Maybe "... derived from the corresponding alias that begins with "cs", ..."

csUnicode is renamed text_encoding::id::UCS2

"is renamed to"

or maybe better "is mapped to"

Sure

I still feel the wording contains insufficient guidance for implementers to do
the right thing.

Consider a little-endian platform with UTF-16 wchar_t. What should wide_literal()
return? UTF16 or UTF16LE ?

Now consider a big-endian platform with UCS-2 wchar_t (because they never caught
up to recent Unicode extensions). There's only UCS-2, although maybe something
like UCS2BE might be the much more appropriate choice.

Same question for UTF-32 = UCS-4 wchar_t.
Should this be UCS4 or UTF32 or UTF32BE/LE?

UTF-32 and UCS4 are not exactly the same thing, even if in practice they are (UTF-32 makes codepoints over 0x10FFFF invalid),
and in practice everybody uses and expects UTF-32.

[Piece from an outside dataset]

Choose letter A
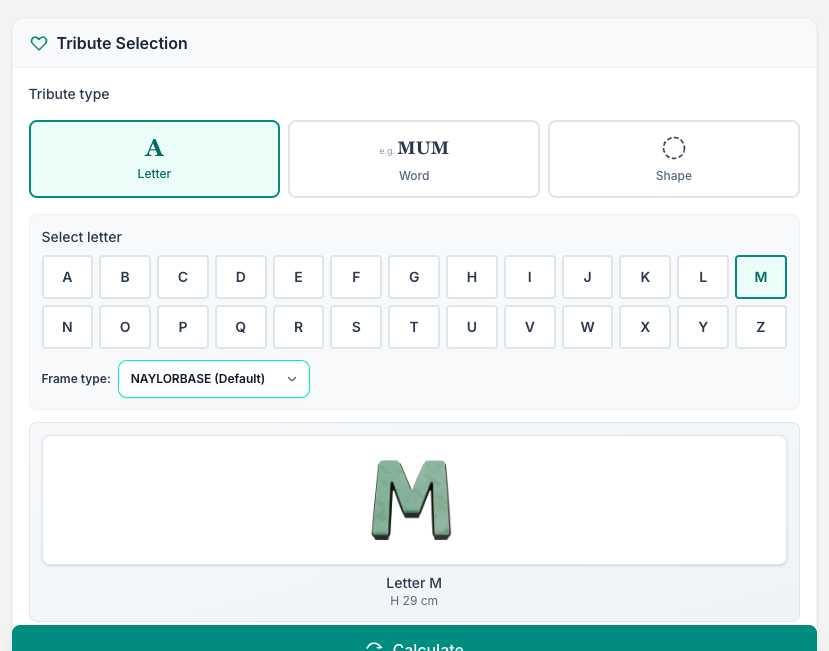This screenshot has width=829, height=651. [67, 277]
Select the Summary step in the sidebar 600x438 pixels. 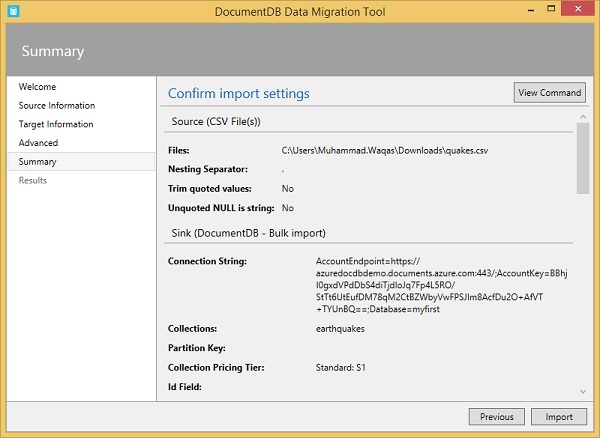(x=38, y=161)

UTF32 is an alias for either UTF32BE or UTF32LE, both are correct.
Same for UTF16/UCS2/UTF-16LE/UTF16-BE

UCS2BE is completely made up so that helps neither implementer nor users
We could add some recommendation that UTF16/UTF32 are prefered over the names that specify an endianness specifically as this is a Unicode specificity, and users will expect UTF-16
and I'm certainly willing to do so but... I'm not sure we want to describe in the standard every implementation.

If I summarize, I think people are asking for a front-matter recommended practices

We have a sentence that says

"How a text_encoding object is determined to be representative of a character encoding implemented in the translation or execution environment is implementation-defined."

We could add beneath

Recommended Practices

Implementations should prefer returning UTF-16 over UTF-16BE or UTF-16LE
Implementations should prefer returning UTF-32 over UTF-32BE or UTF-32LE
Implementations should otherwise not consider registered encodings interchangeable (Example: Shift_JIS and Windows-31J denote different encoding)
Implementations should not refer to a registered encoding to describe another similar yet different non-registered encoding, unless there is antecedent to do that on that implementation (Example: Big 5)
Implementations should not refer to an encoding specified as single-byte to refer to describe a wide encoding

Is that reasonable?

Jens